Strabag-Chef Hans-Peter Haselsteiner hat nun, wie Ende 2007 angekündigt, eine Beschwerde bei der EU-Kommission gegen die Pflichtmitgliedschaft bei der Wirtschaftskammer eingebracht, berichten österreichische Tageszeitungen.

Für Haselsteiner ist die österreichische Pflichtmitgliedschaft mit dem Wettbewerbsrecht und der Niederlassungsfreiheit der Europäischen Union unvereinbar.

Mit der Beschwerde ist die Anwaltskanzlei des Wettbewerbsspezialisten und früheren FPÖ-Spitzenpolitikers Norbert Gugerbauer beauftragt. Die “Kläger” sehen die nun in der Verfassung sowie im Wirtschaftskammergesetz festgeschriebene Zwangsmitgliedschaft als Verstoß gegen die Niederlassungsfreiheit in der EU sowie als eine Wettbewerbsverzerrung. In der Beschwerde wird konkret auf die finanziell unterstützten “Wirtschaftsförderungsinstitute” (Wifi, aber auch BFI) eingegangen, die “inländischen und ausländischen Wettbewerbern “übermächtig gegenüberstehen.” Die Strabag zahlt nach Eigenangaben jedes Jahr rund 3,5 Mio. Euro an Kammerbeiträgen.

Anlass für den bereits seit vergangenem Jahr laufenden Sturm gegen die Pflichtmitgliedschaft war eine Gesetzesänderung, mit der Anfang 2008 die 14 Kammern in der Verfassung verankert wurden. Sollte das System gekippt werden, gilt das laut Haselsteiner für “alle Pflichtmitgliedschaften”, also beispielsweise der Arbeiter-, Landwirtschafts-, Apotheker- oder Rechtsanwaltskammer.

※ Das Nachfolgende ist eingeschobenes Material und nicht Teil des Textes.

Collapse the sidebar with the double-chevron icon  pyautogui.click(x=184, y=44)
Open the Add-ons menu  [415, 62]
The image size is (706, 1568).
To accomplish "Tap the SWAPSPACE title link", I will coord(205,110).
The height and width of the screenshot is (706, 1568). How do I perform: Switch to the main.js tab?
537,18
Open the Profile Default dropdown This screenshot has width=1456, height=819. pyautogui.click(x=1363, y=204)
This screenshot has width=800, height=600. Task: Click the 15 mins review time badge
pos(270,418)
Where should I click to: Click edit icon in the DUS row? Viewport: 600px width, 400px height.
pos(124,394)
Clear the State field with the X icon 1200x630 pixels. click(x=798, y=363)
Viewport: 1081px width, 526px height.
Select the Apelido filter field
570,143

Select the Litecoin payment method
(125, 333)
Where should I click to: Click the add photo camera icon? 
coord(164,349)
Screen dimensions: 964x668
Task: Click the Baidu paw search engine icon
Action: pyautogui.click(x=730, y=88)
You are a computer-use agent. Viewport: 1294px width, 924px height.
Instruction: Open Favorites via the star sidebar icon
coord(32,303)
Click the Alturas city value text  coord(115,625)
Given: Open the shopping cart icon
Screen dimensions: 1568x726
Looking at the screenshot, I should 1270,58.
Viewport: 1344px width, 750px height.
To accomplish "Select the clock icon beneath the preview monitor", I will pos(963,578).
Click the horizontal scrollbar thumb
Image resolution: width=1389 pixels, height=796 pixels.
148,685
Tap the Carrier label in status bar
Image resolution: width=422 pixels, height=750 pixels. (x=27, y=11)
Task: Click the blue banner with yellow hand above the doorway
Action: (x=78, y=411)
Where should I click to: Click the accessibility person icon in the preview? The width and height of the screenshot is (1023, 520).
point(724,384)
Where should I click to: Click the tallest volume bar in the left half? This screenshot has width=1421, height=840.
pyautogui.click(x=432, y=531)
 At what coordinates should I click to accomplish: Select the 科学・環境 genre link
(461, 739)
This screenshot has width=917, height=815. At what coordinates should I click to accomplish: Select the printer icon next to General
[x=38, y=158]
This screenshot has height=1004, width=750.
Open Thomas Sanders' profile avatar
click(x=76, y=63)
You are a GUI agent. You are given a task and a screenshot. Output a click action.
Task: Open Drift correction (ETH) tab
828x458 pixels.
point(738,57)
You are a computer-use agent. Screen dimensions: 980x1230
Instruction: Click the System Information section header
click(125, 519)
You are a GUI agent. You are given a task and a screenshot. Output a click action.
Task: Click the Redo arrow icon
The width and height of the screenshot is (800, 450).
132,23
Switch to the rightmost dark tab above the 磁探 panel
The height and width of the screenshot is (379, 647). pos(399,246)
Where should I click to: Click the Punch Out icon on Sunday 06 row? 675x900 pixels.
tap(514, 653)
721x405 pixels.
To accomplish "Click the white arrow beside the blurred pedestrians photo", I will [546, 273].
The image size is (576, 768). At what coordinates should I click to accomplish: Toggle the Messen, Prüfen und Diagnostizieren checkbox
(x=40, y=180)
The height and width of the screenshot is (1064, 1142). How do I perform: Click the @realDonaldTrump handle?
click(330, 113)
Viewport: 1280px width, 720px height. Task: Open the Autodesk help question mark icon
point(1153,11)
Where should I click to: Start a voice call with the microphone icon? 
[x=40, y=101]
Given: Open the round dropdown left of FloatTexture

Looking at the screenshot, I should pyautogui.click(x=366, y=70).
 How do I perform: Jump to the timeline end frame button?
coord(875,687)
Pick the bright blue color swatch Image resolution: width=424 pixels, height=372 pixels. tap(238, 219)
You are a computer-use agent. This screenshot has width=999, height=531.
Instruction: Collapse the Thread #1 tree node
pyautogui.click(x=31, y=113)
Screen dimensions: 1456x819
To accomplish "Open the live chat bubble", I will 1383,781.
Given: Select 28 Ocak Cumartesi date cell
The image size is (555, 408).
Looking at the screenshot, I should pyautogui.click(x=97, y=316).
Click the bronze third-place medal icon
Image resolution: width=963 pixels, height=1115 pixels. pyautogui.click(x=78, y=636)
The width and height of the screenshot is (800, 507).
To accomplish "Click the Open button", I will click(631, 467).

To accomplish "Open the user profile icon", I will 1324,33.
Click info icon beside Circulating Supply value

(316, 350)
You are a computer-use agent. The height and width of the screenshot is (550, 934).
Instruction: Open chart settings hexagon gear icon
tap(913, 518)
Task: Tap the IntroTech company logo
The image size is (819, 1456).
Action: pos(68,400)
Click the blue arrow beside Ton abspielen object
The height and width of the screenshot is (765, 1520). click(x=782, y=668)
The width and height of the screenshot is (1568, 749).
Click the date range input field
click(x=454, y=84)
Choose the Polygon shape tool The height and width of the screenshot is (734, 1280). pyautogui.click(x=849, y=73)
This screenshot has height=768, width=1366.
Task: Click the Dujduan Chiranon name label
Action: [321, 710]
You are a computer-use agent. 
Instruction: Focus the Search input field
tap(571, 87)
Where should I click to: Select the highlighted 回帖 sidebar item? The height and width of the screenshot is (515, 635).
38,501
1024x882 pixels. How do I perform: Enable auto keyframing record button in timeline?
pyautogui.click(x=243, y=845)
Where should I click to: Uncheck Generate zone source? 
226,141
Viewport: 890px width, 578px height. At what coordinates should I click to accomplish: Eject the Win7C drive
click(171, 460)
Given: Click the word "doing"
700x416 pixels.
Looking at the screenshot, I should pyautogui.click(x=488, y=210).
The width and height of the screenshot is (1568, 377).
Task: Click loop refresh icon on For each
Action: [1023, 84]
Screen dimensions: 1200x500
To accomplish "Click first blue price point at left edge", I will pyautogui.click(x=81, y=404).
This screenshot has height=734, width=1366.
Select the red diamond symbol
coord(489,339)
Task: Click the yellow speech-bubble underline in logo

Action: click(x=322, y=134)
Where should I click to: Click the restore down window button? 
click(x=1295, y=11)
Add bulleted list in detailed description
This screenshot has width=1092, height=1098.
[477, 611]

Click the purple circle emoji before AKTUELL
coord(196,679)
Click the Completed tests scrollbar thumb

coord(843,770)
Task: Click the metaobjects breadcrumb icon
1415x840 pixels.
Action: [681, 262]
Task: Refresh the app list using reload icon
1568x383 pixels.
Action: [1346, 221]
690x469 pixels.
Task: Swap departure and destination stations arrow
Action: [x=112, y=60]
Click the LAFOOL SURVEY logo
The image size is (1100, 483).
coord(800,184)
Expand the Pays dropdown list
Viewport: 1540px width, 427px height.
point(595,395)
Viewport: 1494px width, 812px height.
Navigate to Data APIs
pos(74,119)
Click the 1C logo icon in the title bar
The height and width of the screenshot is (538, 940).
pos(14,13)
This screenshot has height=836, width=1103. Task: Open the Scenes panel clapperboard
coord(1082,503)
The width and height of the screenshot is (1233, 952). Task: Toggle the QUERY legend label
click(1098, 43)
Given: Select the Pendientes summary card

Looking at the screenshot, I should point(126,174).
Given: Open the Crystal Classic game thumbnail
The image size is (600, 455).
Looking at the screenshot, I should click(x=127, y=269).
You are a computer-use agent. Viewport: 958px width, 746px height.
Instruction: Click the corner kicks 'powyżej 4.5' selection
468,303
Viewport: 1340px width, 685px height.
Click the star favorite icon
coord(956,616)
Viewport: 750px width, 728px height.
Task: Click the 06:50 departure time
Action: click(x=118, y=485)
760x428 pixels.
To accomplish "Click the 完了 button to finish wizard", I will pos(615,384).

Die Wirtschaftskammer hält den Schritt offenbar für wenig aussichtsreich und verweist auf ein Urteil des Europäischen Gerichtshofs (EuGH), das die Pflichtmitgliedschaft in einer berufsständischen Kammer als vereinbar mit dem Gemeinschaftsrecht sieht. Laut “Standard” wird der Vorstoß gegen die Kammern auch von FPÖ und BZÖ unterstützt. Wenn auch die EU-Kommission die Kammermitgliedschaft für EU-widrig hält, kann sie deren Abschaffung beim EuGH einklagen.